On May 20, 2010, SuperVillain Studios released a teaser image for a possible sequel to Order Up!. It was later confirmed on March 9, 2011 that an enhanced port of the original game would be released for the PlayStation 3, for the Nintendo 3DS as Order Up! 3D, iOS and Android as Order Up!: Take Out Edition and another "TBA" platform. The final title for the port was later confirmed to be Order Up!! on May 18 alongside promotional images for the game. It was also announced on June 20, 2011 that Robb Mills would be composing an original soundtrack for the game after composing the music for the games Fat Princess and its sequel.

==Reception==

Order Up! received "generally favorable reviews", while Order Up!! received "mixed or average reviews" on both platforms, according to the review aggregation website Metacritic.

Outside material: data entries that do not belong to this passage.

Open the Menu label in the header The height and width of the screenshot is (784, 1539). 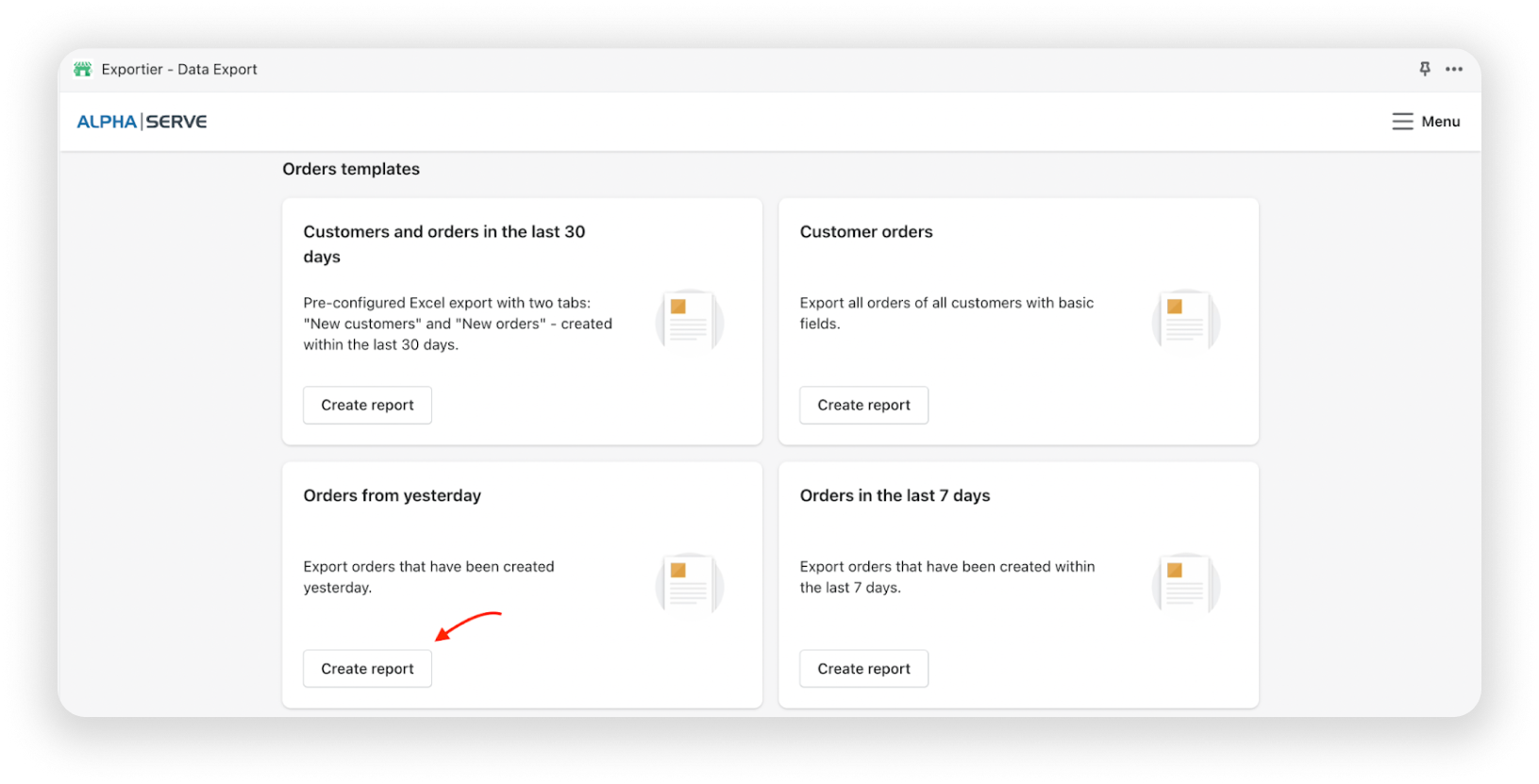click(1440, 122)
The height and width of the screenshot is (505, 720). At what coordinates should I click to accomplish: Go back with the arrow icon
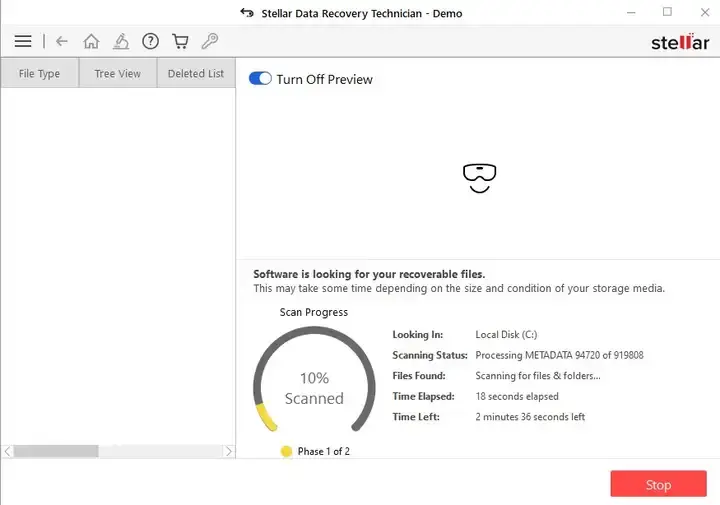(x=62, y=41)
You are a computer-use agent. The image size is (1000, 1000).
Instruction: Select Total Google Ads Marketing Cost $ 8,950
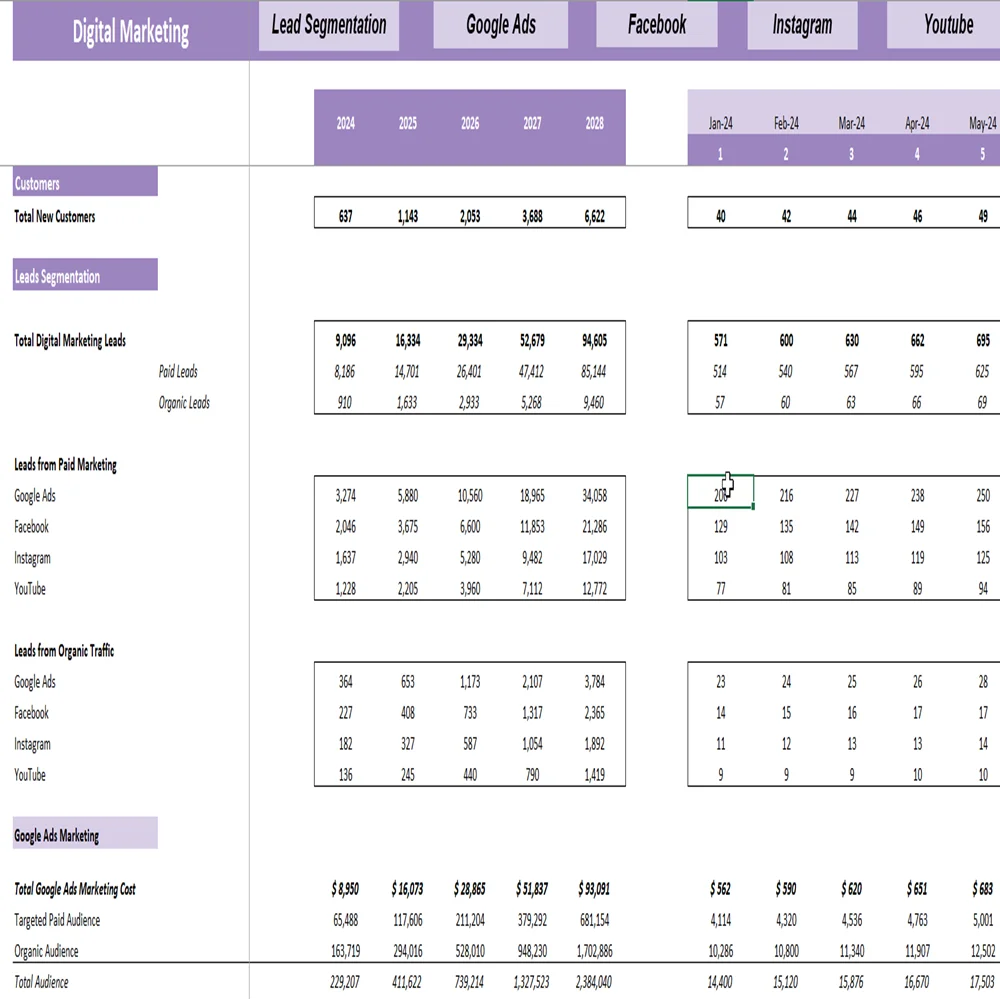coord(345,889)
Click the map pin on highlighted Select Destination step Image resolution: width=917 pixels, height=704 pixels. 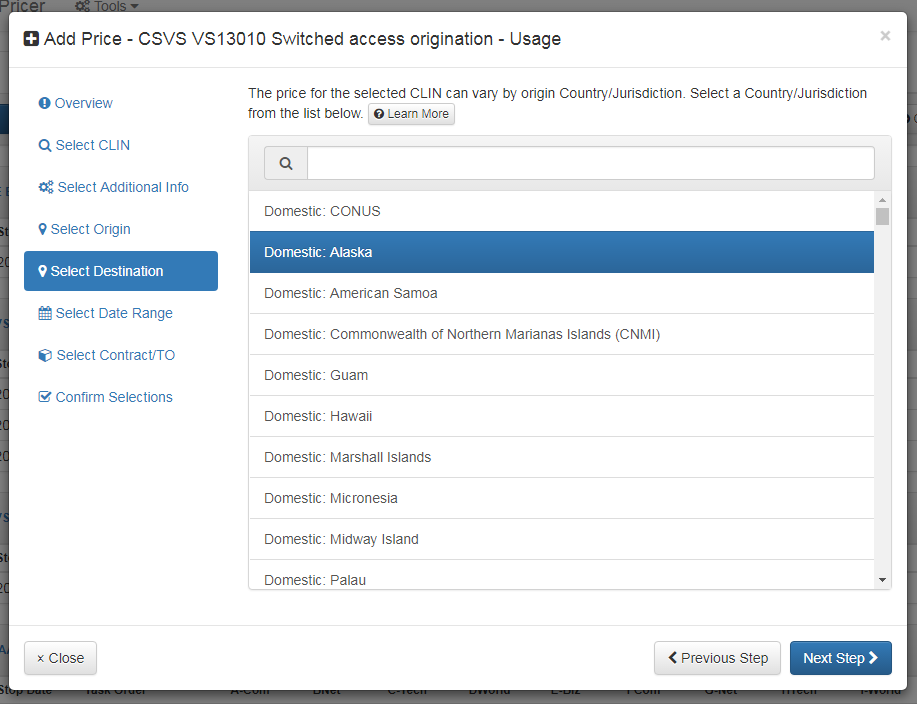point(43,271)
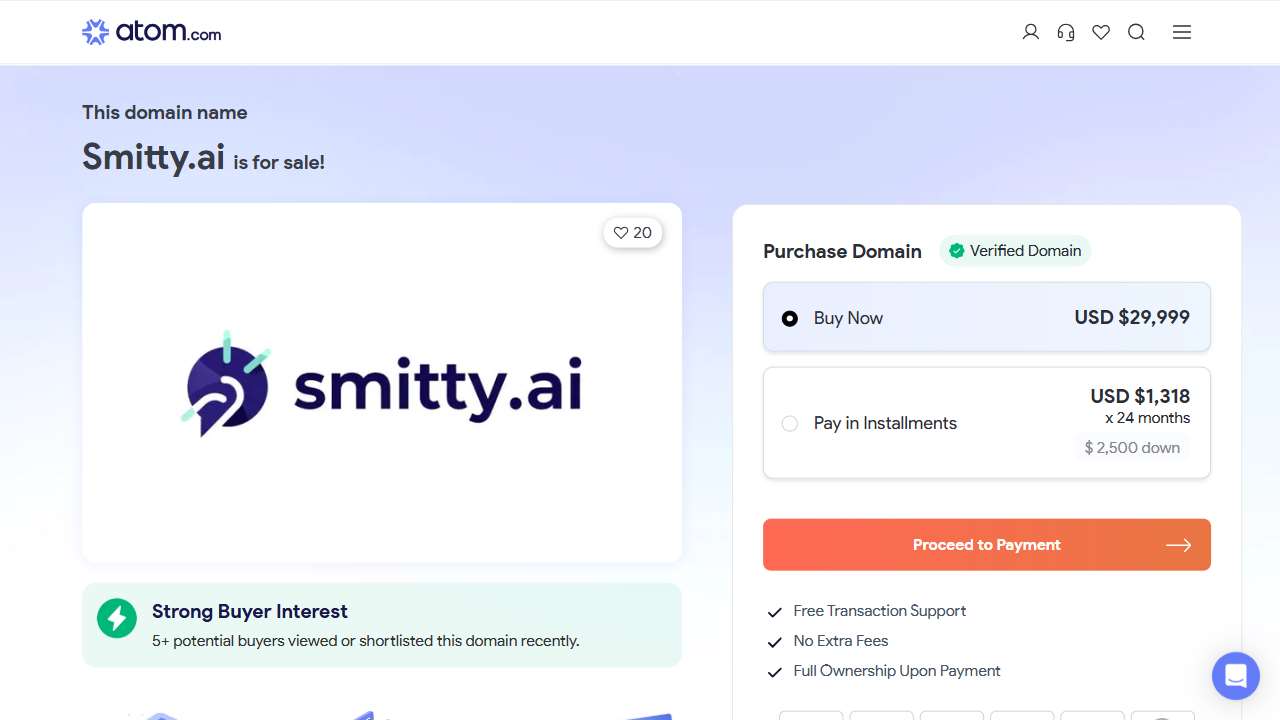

1Up.com said that the Wii version was much more fleshed out than most cooking games. IGN called it a "surprisingly fun restaurant sim".

Aggregate score
| Aggregator | Score |
|---|---|
| Metacritic | (iOS, Wii) 76/100 (3DS) 72/100 (PS3) 55/100 |

Review scores
| Publication | Score |
|---|---|
| Game Informer | (Wii) 7.75/10 |
| GamePro | (Wii) 4.25/5 |
| GameRevolution | (Wii) B− |
| GameSpot | (Wii) 7.5/10 |
| Gamezebo | (iOS) 2.5/5 |
| GameZone | (PS3) 8/10 (Wii) 7/10 |
| IGN | (Wii) 7.7/10 |
| Nintendo Power | (Wii) 7/10 (3DS) 6.5/10 |
| Pocket Gamer | (iOS) 3.5/5 |
| PlayStation: The Official Magazine | (PS3) 5/10 |
| TouchArcade | (iOS) 4/5 |

==Order Up!! To Go==

Chillingo released an iOS version in 2012 as Order Up!! To Go. It received "generally favorable reviews" according to Metacritic. It was discontinued in 2017 due to the release of iOS 11 and later ending compatibility with 32-bit applications.